A week after came a call at one in the morning. Michael patted his nightstand and spilled a glass of water. He found the phone under his pillow. His bed was warm, the room cold around him. Outside, soupy fog.
“Cousin,” Michael answered.
“How did you know?” Udo asked.
A crowd roared in his receiver. Udo said something Michael couldn’t understand.
“What?” Michael asked.
“Geography.”
While useless in literature and history, Michael had taken to geography’s memorizing with a zealot’s fervor. “Abuja, Accra, Addis Ababa,” he used to mumble as he biked to and from school. “Beirut, Bishkek, Colombo,” he’d murmured at parties as he worked up the courage to talk to a beautiful man.
“I need to know the capital,” Udo shouted.
“Where are you?”
A cacophony of dropping and retrieval.

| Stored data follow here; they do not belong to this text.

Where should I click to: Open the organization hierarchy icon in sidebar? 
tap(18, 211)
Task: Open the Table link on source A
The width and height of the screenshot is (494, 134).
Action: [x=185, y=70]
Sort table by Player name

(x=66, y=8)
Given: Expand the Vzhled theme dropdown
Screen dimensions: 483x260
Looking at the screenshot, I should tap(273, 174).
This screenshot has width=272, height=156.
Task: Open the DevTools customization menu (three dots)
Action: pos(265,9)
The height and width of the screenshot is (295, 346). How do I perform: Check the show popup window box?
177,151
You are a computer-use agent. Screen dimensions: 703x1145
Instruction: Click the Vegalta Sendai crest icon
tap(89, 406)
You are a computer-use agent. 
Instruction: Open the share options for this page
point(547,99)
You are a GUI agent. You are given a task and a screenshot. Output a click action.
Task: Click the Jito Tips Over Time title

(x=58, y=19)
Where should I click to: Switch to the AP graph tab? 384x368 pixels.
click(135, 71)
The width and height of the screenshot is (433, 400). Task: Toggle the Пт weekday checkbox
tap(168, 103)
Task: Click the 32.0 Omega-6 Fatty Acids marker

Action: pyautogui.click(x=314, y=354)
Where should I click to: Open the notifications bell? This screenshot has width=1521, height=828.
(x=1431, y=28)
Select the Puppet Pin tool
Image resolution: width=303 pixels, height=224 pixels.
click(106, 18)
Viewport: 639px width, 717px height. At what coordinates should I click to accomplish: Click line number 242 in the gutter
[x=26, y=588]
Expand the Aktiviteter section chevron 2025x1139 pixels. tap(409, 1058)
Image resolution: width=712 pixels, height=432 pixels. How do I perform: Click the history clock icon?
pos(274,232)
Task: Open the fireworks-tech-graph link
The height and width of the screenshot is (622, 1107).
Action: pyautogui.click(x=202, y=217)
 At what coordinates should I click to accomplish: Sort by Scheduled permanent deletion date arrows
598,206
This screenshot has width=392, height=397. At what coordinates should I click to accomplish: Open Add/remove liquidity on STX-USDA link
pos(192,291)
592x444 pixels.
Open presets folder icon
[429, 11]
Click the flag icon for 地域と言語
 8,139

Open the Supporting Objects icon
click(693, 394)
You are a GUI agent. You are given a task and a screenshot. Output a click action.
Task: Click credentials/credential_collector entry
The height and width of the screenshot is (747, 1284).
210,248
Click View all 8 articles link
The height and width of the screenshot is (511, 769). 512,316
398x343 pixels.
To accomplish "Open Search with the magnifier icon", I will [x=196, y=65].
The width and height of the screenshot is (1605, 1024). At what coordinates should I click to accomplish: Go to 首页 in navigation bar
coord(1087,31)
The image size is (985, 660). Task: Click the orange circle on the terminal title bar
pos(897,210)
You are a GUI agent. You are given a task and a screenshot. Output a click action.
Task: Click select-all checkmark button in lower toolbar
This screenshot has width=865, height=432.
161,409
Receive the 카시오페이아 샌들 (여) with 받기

A woman called out Gibraltar.
“Sorry,” Udo said. “I thought you’d know.”
“Where are you?”
“Trivia!” Udo shouted, as if he’d been saying it all along.
“But where?”
“You don’t remember.”
Udo was shouting. Michael shouted back. Outside, people passed on bicycles.
“Are you fucking someone?” Udo asked.
“Ha!” Michael said. “Sleeping. Where are you?”
“Trivia. So you don’t know?
“What?”
“The capital of … Hold on.” Rumbling rose, as if the phone were held into wind. Michael turned his bedside lamp on. “Kazakhstan.”
“Oh,” Michael said. “Let me think. But where are you?”
“Trivia.”
“In Kritzhagen?”
Michael wanted a cigarette, though he was in the midst of a quitting episode. He chewed on the skin edging his nail, looked for clothes in case Udo was stranded as he’d been the week before when he’d called from a bar in Bad Doberan, a town so small Michael was impressed that there was a bar there at all.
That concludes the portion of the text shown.